正当化の証拠はたくさんあるが,もっとも印象深いもの----きっともっとも変わったもの----は神経科学者マイケル・ガッザニガによるいわゆる分離脳の患者を用いた一連の実験である。通常は,左右の脳半球はつながっていて,指示を出し合って連絡を取っているが,強度の癲癇の治療の一つでは両者を分断する。分離脳の患者の体は驚くほど健全に機能するが,2つの脳半球が異なる種類の情報を扱うため,それぞれの脳半球は,他方の脳半球が気づいていないことを知ることができるということに科学者が気づいた。この影響は,どちらか一方の目だけに文書による指示を見せる実験で人為的に誘発することができる。ガッザニガは,ある実験で,この手法を用いて分離脳の患者の右脳に立ち上がって歩くように指示した。次に,ガッザニガは,なぜ歩いているのかとその男に口頭で尋ねた。このような「理由」を尋ねる質問は左脳が扱う。そして,このときの左脳は本当の答が何であるかまったくわからなかったにもかかわらず,その男はソーダ水を取りに行こうとしていたと即答した。状況を変えた実験でも常に同じ結果が得られた。つまり,左脳は何が起きているかわからないと認める代わりに,素早く巧妙に説明をでっち上げた。そして,答を口にした本人は,すべて本当だと思っていた。

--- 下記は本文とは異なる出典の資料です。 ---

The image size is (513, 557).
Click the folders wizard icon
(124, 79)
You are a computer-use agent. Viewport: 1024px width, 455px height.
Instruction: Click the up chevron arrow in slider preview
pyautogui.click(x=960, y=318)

ダン・ガードナー 田淵健太(訳) (2009). リスクにあなたは騙される:「恐怖」を操る論理 早川書房 pp.106-107
(Gardner, D. (2008). Risk: The Science and Politics of Fear. Toronto: McClelland & Stewart Inc.)